【松江】岡山県赤磐市在住の陶芸家、近藤義之さん(82)が島根県立美術館(松江市袖師町)ギャラリーで、茶器を中心とした作品展を開いている。さまざまな手法で作られた花器や茶わんなど170点が並び、来館者の目を引いている。観覧無料、23日まで。
近藤さんは40年以上の経験がある備前焼の作品に加え、縄文時代から現代までの幅広い焼き物に挑戦してきた。集大成となる作品展を開いたという。
着色にこだわったというつるくびの花入れは、土の風合いを残しつつ、広い面に赤が出るように工夫した。

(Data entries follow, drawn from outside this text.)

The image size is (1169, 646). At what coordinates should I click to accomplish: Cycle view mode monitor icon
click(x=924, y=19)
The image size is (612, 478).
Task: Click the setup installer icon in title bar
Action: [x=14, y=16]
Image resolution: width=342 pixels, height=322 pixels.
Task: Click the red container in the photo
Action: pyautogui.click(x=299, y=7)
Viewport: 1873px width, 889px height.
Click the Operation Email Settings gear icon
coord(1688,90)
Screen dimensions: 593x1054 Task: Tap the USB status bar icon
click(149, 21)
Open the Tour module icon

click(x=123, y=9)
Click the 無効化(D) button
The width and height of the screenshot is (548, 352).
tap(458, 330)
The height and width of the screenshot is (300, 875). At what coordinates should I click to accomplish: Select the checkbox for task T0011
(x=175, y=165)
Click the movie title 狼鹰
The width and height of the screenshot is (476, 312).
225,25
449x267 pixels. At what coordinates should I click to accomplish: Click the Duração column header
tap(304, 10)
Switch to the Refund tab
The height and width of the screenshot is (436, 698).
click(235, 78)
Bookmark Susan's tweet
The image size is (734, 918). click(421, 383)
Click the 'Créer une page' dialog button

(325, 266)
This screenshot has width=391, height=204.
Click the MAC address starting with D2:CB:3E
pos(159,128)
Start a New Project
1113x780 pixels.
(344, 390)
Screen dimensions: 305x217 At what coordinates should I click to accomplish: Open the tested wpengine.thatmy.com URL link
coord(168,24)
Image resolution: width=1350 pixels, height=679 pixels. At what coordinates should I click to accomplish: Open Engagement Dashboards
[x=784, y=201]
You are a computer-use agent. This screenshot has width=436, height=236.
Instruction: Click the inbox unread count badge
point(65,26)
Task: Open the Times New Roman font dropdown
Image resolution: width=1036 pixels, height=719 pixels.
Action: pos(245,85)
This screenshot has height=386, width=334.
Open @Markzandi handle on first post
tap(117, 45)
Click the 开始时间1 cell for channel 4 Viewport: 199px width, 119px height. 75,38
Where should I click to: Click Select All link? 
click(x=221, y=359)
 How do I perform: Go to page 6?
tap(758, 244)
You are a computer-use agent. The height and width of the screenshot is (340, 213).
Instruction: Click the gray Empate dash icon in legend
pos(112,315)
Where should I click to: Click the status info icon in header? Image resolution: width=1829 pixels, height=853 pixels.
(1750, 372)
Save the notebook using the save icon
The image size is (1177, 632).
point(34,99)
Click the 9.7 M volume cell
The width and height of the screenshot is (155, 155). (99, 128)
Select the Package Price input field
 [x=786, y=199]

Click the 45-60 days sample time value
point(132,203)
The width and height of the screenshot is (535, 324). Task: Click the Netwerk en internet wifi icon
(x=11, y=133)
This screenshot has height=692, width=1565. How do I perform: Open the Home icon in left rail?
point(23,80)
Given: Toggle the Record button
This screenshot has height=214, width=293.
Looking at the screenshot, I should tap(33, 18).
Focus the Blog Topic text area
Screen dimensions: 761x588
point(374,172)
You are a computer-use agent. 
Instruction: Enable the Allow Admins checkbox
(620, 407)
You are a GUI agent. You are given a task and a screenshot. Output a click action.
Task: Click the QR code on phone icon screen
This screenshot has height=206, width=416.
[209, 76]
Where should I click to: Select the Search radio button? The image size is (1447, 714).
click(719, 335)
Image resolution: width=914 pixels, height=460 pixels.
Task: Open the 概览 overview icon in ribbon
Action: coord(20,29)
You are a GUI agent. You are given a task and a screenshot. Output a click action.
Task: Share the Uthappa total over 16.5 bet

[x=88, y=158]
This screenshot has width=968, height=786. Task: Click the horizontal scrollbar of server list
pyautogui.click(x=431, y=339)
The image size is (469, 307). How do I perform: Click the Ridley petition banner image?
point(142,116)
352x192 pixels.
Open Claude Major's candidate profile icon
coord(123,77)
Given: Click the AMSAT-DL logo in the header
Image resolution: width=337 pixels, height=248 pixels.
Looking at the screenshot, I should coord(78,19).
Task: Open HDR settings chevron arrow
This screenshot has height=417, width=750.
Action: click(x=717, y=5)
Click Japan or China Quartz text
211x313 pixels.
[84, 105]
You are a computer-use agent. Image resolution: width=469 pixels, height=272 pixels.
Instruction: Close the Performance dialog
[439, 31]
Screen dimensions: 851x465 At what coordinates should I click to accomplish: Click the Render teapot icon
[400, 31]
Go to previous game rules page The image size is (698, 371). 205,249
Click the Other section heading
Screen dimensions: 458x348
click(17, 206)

つるくびの花入れには花を生けず、見る人が心の中で花を想像することで完成する作品だという。
展示には、東京芸術大デザイン科で学ぶ山田さくらさん(23)ら孫3人も協力した。山田さんは、近藤さんの物を積み重ねて置く癖に着目した写真集やグラフィック作品など6点を展示した。
近藤さんは「孫が一緒に展示会をしてくれてとてもうれしい。古いものの一番いいところを表現したのでぜひ楽しんでほしい」と来場を呼びかけた。
午前10時~午後5時。最終日は15時まで。